ROLE OF SOLVATION IN THE ELECTROGENERATED CHEMILUMINESCENCE OF HEXANUCLEAR MOLYBDENUM CLUSTER ION

The solvent dependence of the electrogenerated chemiluminescence (ecl) of the hexanuclear cluster complex Mo6Cl14(2-) has been investigated. Overall ecl quantum yields and relative production yields of electronically excited Mo6Cl14(2-) ion have been measured for the annihilation of Mo6Cl14- by 4-cyano-N-methylpyridine (CMP) and Mo6Cl14(3-) in acetone (Ac), acetonitrile (AcN), propionitrile (PrN), butyronitrile (BuN), dichloromethane (DCM), and 1,2-dichloroethane (DCE).
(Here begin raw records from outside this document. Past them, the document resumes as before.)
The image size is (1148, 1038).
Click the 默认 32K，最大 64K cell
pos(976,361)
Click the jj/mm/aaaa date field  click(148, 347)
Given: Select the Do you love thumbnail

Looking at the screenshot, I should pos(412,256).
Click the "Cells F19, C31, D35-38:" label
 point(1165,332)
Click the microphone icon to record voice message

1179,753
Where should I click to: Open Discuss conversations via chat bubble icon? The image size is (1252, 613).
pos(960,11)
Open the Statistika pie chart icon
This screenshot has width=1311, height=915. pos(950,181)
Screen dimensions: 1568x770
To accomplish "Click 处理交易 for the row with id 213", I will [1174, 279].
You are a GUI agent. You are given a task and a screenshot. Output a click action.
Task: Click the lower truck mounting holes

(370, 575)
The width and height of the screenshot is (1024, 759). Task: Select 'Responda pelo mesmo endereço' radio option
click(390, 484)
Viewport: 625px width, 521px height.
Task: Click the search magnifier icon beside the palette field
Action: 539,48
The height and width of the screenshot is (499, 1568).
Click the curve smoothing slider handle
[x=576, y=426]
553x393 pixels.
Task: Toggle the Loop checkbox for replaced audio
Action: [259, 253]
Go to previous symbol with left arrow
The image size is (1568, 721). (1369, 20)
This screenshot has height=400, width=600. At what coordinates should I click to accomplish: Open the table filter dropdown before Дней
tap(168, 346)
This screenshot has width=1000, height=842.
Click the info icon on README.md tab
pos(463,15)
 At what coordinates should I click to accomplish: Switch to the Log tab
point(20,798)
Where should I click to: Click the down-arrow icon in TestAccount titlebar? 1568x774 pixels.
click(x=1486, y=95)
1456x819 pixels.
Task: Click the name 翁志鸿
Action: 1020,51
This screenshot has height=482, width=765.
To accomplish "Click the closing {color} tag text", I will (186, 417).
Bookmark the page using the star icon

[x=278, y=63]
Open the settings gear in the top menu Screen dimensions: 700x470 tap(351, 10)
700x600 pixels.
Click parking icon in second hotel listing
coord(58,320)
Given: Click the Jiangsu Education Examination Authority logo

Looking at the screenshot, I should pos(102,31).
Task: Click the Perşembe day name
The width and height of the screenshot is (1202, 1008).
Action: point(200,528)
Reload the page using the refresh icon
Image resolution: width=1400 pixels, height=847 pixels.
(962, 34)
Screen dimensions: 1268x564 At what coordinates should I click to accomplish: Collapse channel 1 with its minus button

Partitioning of the electrochemical excitation energy between excited- and ground-state reaction channels can be described by electron-transfer models. A striking result to emerge is that the formation yield of Mo6Cl14(2-*) does not correlate explicitly with the solvent's dielectric constant but rather parallels the kinetic diameter of the solvent. This result suggests that electron transfer occurs to Mo6Cl14- encapsulated in a solvent shell for polar solvents such as Ac, AcN, PrN, and BuN. Conversely, despite a significant difference in the kinetic diameters of the more weakly coordinating solvents DCM and DCE, similar excited-state formation yields imply that the solvent shell about the Mo6Cl14- ion is not retained during electron-transfer annihilation. Our observations, which are in accordance with simple ion-dipole models, establish the utility of chemiluminescence as a sensitive measure of specific solvation of reactants participating in bimolecular electron-transfer events.